Изменить размер шрифта - +
Город, туманный и сырой в любое время года, словно засунули в раскаленную печь. Жухнет и выцветает листва на деревьях; обмелевший Эйвон пахнет мертвой рыбой; гарь и дым постепенно выползает из «блюдца» Смоки Халлоу и подбирается к благополучным районам. Уже сейчас люди там кашляют и нет-нет, да и поглядывают на небо: не видно ли тяжелых ливневых туч на горизонте?

Но небо по-прежнему лишь блеклая, выжженная, злая голубизна.

Между храмом и высокой каменной оградой, в густой тени, прячется жизнь. Она пробивается из земли тугими ростками, распрямляется пахучими листьями и стеблями — базилик, тимьян, розмарин, шалфей, медуница, эстрагон, любисток, душица, мята, полынь и рута; это моё царство, моя колдовская поляна, и даже Мэри-Кочерга не осмеливается заглядывать сюда без моего позволения. Каждый день, еще до света, я поднимаюсь и иду к колодцу, чтобы набрать воды напоить землю. А потом — обхожу свои владения посолонь и шепчу слова, которые знала всегда: пышна квашня, земля щедра, расти выше, тянись к солнцу. Отец Александр говорит, что это ересь, но по-настоящему никогда не сердится. Наверно, ему тоже нравится, когда все растет и цветет, даже в такую засуху.

Особенно в такую засуху…

А в храме пахнет не цветами, а скипидаром и еще чем-то острым, чужим. Во время утрени мы все чаще смотрим не на алтарь, не на трепещущие огни свечей — жарко, Святые Небеса, как жарко! — а на стены, где сквозь серую штукатурку проступают сияющие картины. Невиданные цветы и звери, облака, сияющий свет, чьи-то простертые в мольбе руки… Поначалу это всего лишь наброски, но с каждым днем они становятся все более настоящими, полными жизни и света. И благодарить за это нужно того, кто во время службы всегда остается в храме на самой дальней скамье — высокого, тощего чужака с черными глазами, у которого руки всегда испачканы в краске.
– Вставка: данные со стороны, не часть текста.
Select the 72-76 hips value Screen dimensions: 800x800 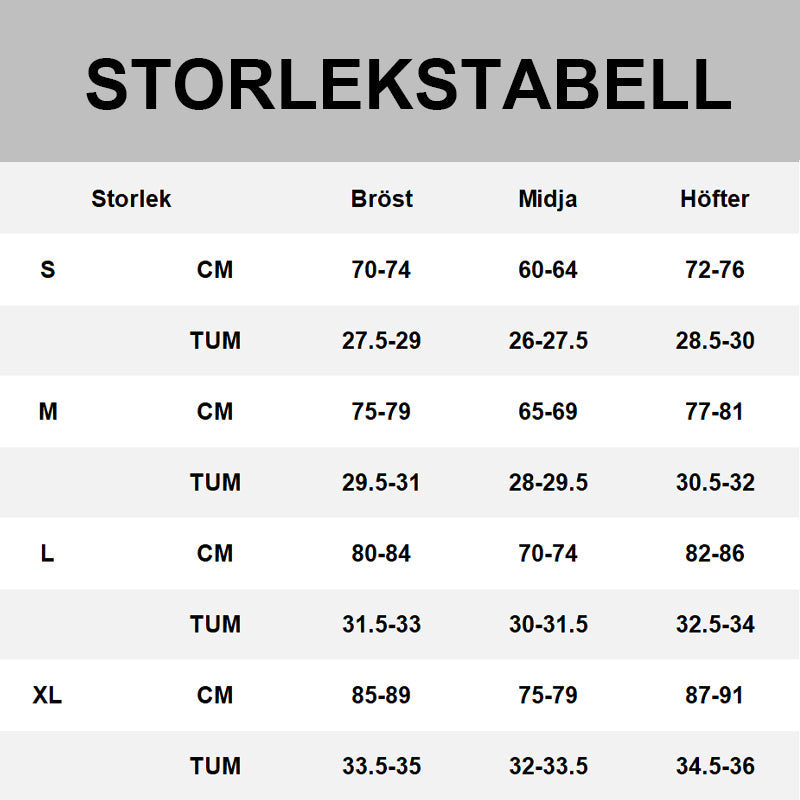tap(714, 270)
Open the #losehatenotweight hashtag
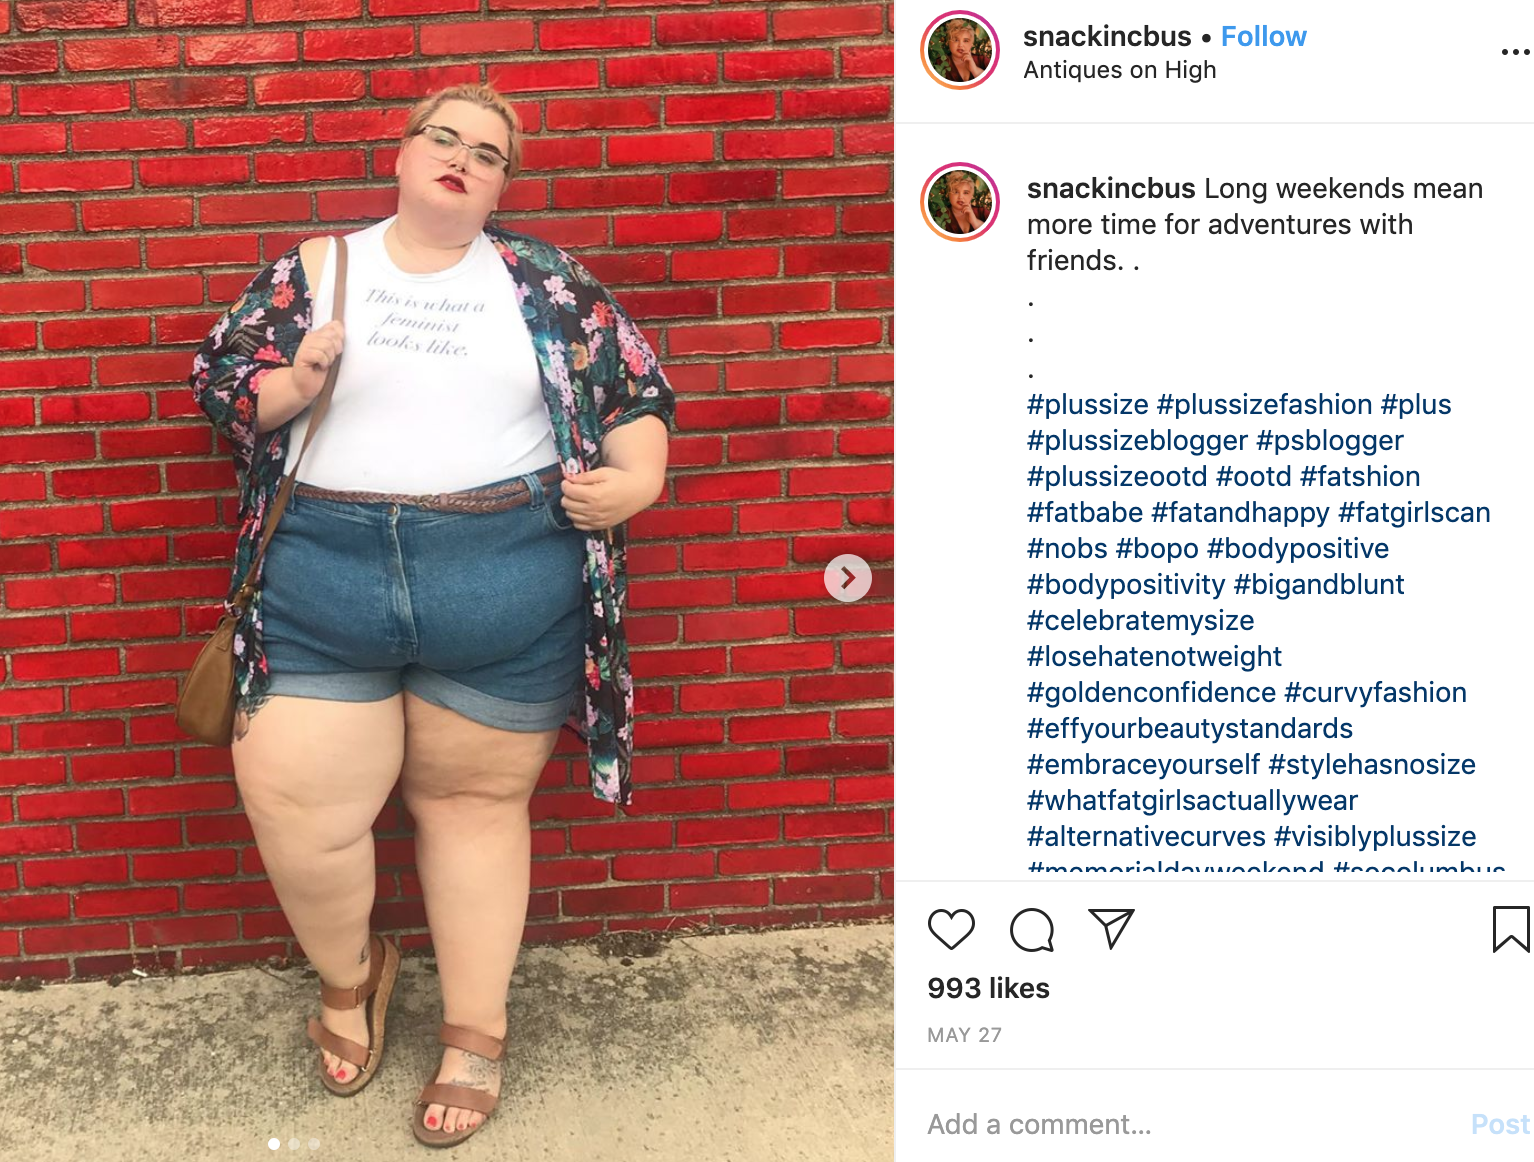This screenshot has height=1162, width=1534. point(1154,657)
Этот человек — художник, он наполняет наш храм жизнью и чудесами, отец Александр приветливо улыбается ему, а девочки постарше дерутся за право принести ему обед с кухни. Они смеются и говорят, что я дичусь, что я дурочка. Но Мэри-Кочерга тоже отчего-то его сторонится, а вчера я видела, как из-за угла храма на художника смотрел человек в зеленой шляпе с изломанным пером и хмурился.
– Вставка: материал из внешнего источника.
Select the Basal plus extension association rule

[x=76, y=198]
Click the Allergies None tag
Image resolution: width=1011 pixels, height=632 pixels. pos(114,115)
Вспоминать это отчего-то тревожно.

Днем я помогаю в хлебопекарне за углом, а вечером опять бегу в свои владения. Запах трав в разогретом воздухе такой сильный, что кружится голова; хочется лечь между грядками, щекой к пышной земле, и уснуть. Иногда я так и делаю. Вот и сегодня — дремлю с открытыми глазами, глядя в медленно ржавеющее небо, слушаю и дышу. Наверное, так должно пахнуть на небесах. Тимьян и мята, базилик и розмарин…
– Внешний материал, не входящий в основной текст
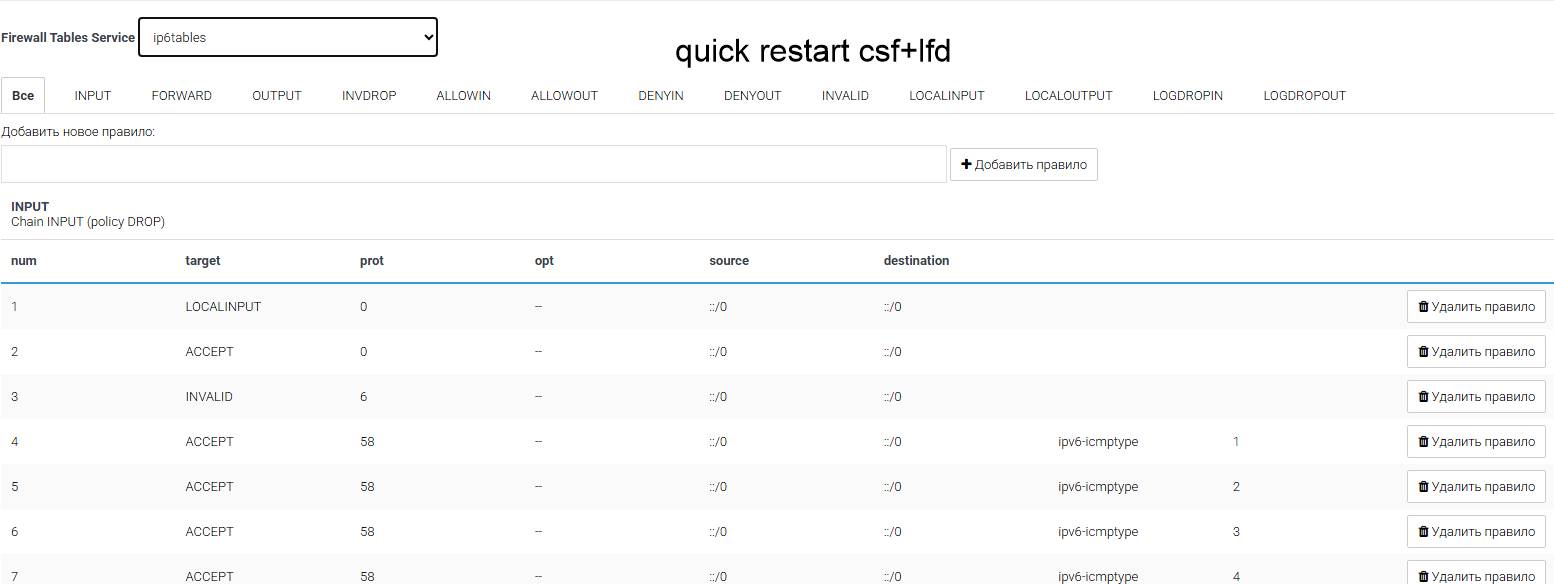This screenshot has width=1554, height=584.
Task: Click Удалить правило for rule 5
Action: point(1476,486)
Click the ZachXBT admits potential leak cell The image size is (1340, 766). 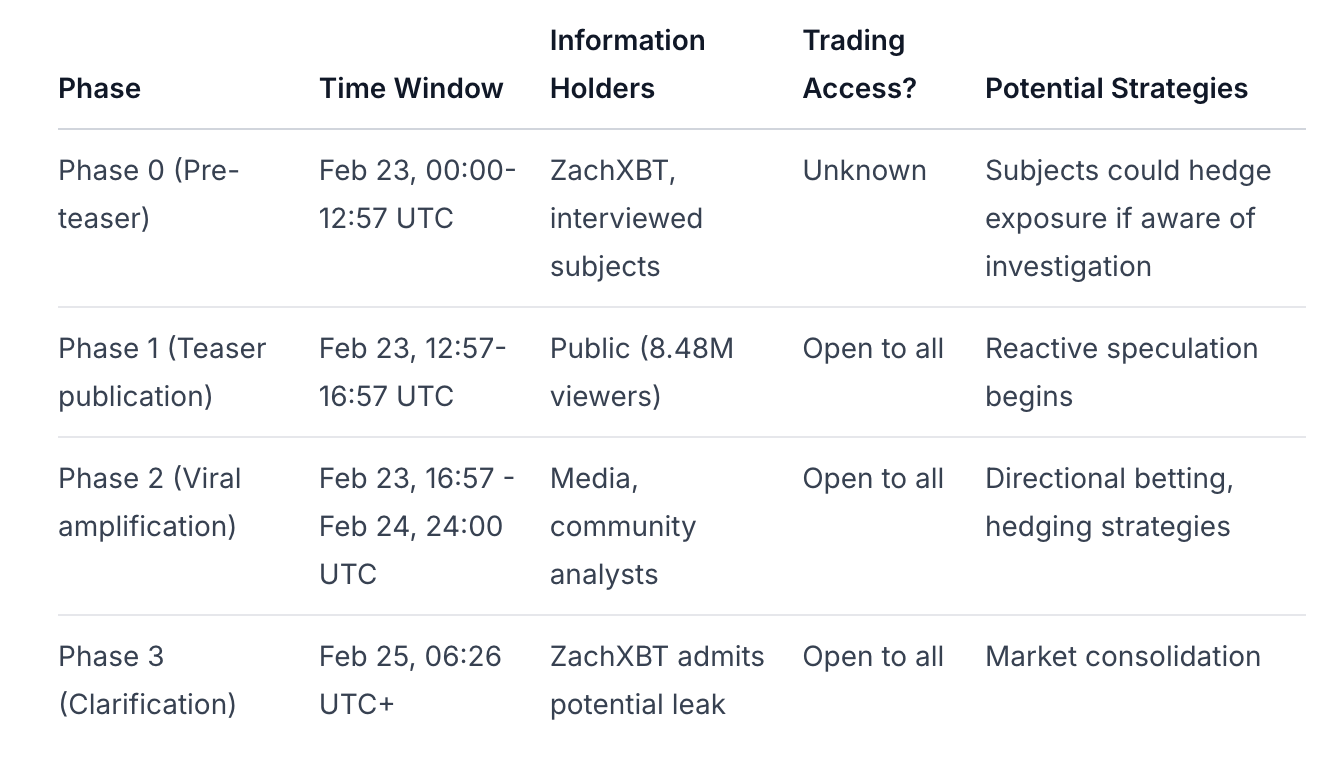tap(656, 680)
В храме двое — они тихо разговаривают, но звук отдается от стен, и я слышу все. Это снова Баст и, конечно, художник. Завтра Мэри-Кочерга опять будет ругаться: ох, Себастиан, мазня не дело для мужчины! Но ведь картины ей нравится, и она не может не видеть, что у Баста такие же волшебные руки и глаза, и только мастерства ему не хватает, а мастерство — вот оно, только шагни, только приди в храм этим вечером, и следующим, и следующим… Смотри и спрашивай, спрашивай и смотри. Художник ответит.

Закрываю глаза.

Где-то далеко, у реки, звенит пожарный колокол.

Художник уходит в город до вечерни, в приюте он никогда не ночует. Баст провожает его до ворот и долго смотрит вслед. Я вижу это будто бы с высоты, как большая птица, парящая над храмом, и не знаю, сон это или явь.

Небо уже совсем ржавое.

Себастиан покачивается на пятках, держась рукою за ворота, и что-то бормочет себе под нос. Потом оборачивается — на храм, на приют, задирает голову кверху и смотрит прямо на меня.

Я кричу — а слышу вороний грай.

Баст зябко передергивает плечами, а потом медленно, словно таясь от кого-то, делает шаг, другой, третий… Через двор, через пустырь, к длинной улице, добегает до угла — и заворачивает.